#### [What you are asked to do]
Check every line of the data below for the string "each", and copy the ones that hold it.
--- Excerpted data Enclosed Below ---
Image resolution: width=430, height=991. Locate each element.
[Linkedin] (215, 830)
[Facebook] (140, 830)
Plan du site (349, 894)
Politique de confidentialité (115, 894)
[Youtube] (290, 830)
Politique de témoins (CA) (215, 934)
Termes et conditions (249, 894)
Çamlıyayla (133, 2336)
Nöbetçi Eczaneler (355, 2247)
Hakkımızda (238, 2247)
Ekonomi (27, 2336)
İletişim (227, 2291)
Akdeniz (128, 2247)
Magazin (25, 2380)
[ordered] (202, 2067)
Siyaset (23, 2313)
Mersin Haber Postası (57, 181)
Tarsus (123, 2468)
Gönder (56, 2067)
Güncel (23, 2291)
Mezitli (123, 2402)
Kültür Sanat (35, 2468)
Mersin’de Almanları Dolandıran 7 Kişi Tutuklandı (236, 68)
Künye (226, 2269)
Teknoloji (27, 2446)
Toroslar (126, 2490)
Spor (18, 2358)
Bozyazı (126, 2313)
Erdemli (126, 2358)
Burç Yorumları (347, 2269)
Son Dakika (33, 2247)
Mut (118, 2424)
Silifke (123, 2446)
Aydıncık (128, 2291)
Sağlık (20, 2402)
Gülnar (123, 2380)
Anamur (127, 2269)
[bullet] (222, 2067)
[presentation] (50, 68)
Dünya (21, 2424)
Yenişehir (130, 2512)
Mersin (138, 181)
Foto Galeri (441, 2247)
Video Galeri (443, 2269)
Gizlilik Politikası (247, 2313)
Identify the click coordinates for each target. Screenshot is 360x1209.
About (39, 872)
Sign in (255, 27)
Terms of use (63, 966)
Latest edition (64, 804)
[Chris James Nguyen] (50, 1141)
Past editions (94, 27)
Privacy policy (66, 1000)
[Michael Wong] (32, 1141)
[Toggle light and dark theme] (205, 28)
--- End of Enclosed Excerpted data ---
--- Excerpted data Enclosed Below ---
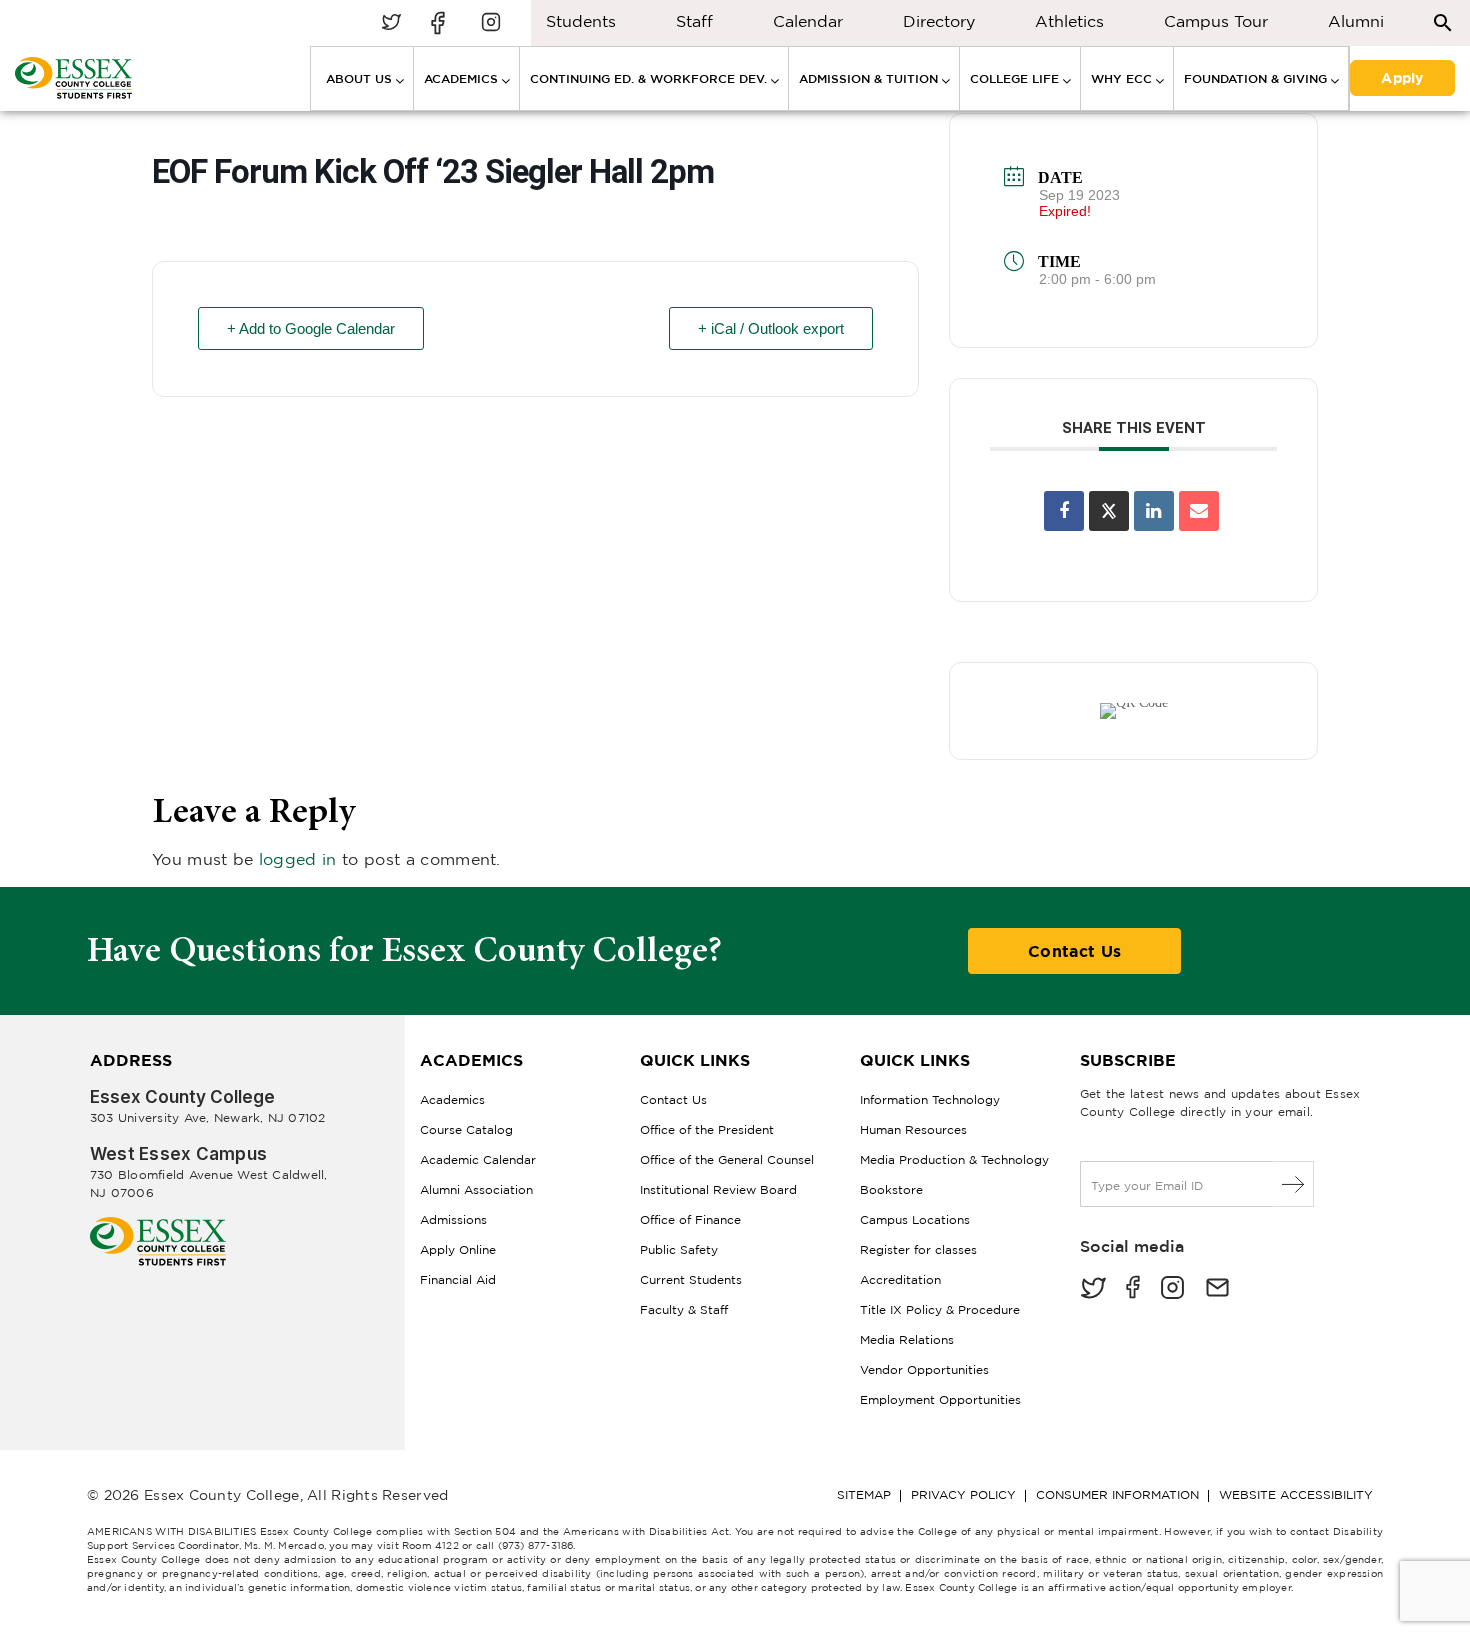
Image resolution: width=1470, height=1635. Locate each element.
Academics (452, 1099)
--- End of Enclosed Excerpted data ---
--- Excerpted data Enclosed Below ---
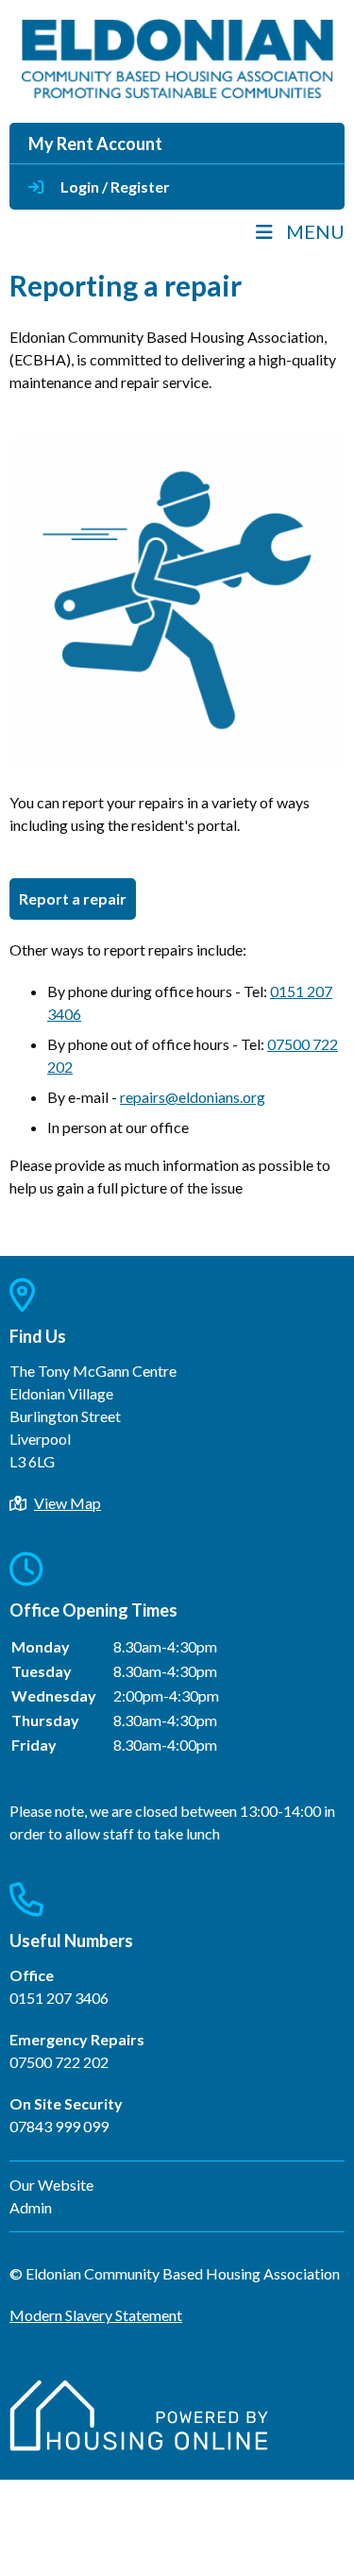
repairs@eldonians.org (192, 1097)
--- End of Enclosed Excerpted data ---
#### [Response to this task]
Image resolution: width=430, height=991. Locate each element.
Identify the click coordinates for each target. Screenshot is 360x1209.
Image resolution: width=1470, height=1635. Locate each element.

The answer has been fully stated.